___ TASK INPUTS

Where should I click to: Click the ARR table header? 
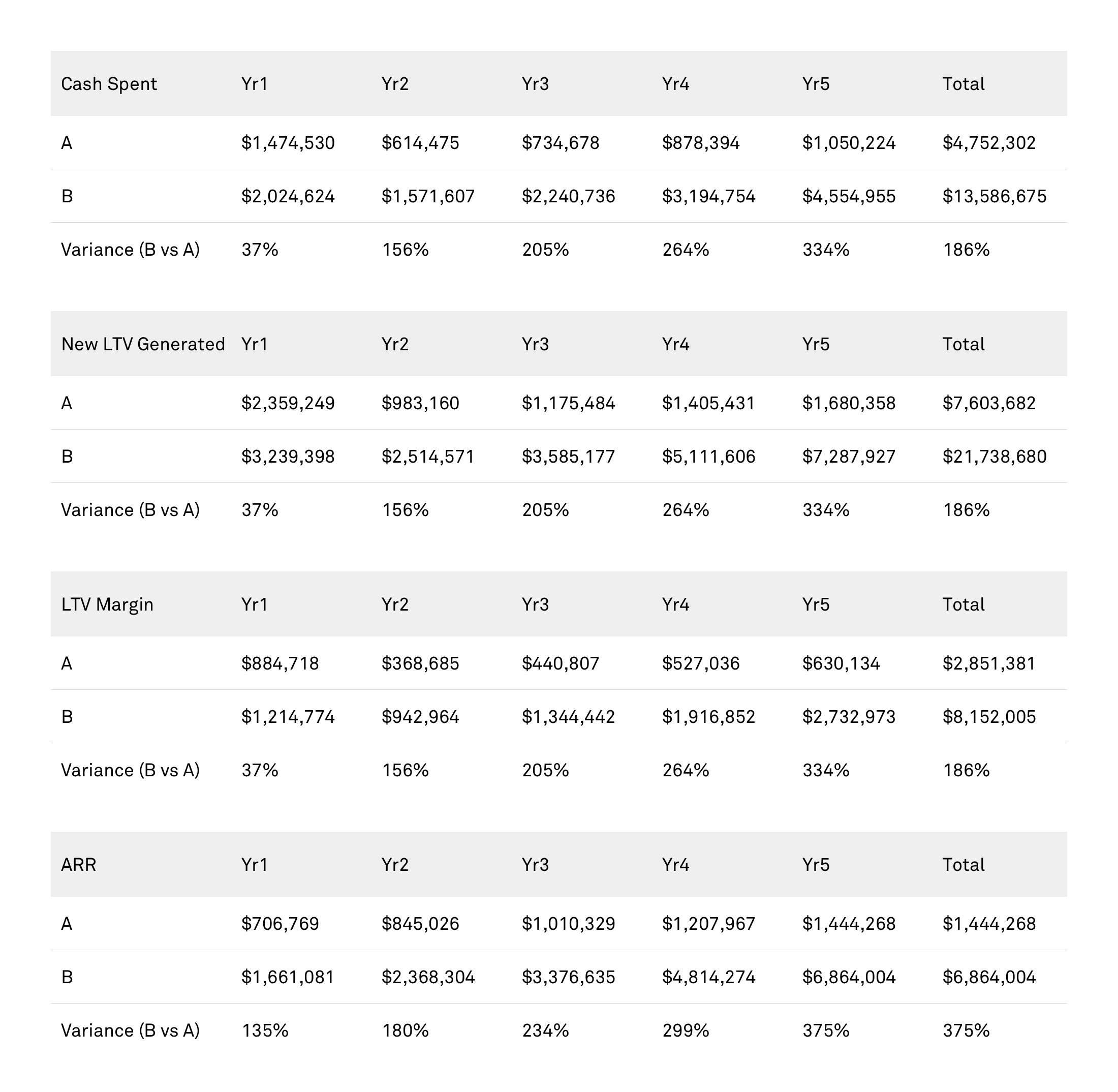click(x=79, y=865)
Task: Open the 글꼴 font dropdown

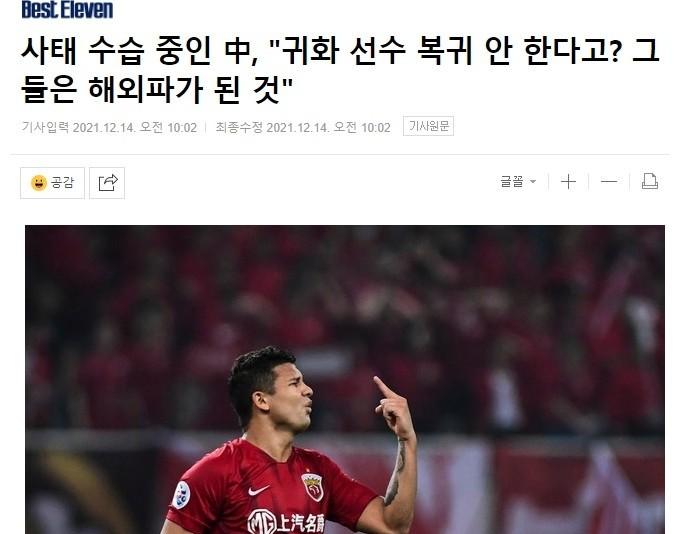Action: tap(518, 181)
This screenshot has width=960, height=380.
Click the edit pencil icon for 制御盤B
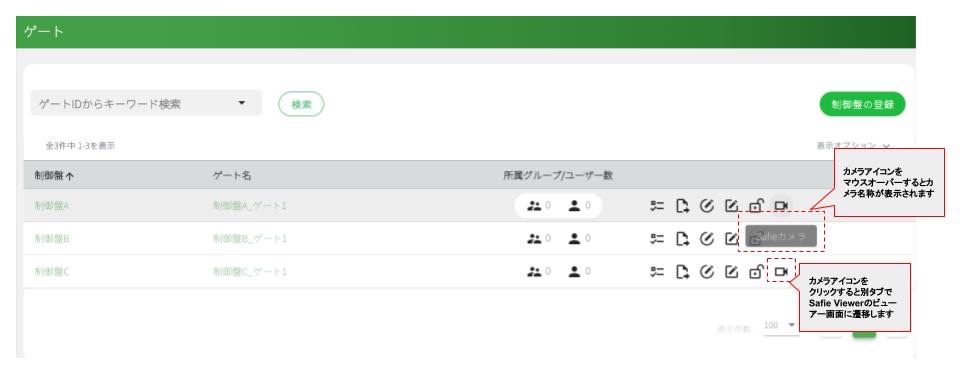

______

DIRECTIONS: Please write out every line of the rows above again, requests included, multiplying each coordinate in the answers by 1.45 and rounding to whole numbers, with halves rounded up. Leave the pictures out.

WORKED ANSWER:
Where should I click to: Click the ARR table header? 
click(x=115, y=1254)
Task: Open the 글꼴 font dropdown

Action: tap(751, 262)
This screenshot has width=960, height=380.
Click the edit pencil icon for 制御盤B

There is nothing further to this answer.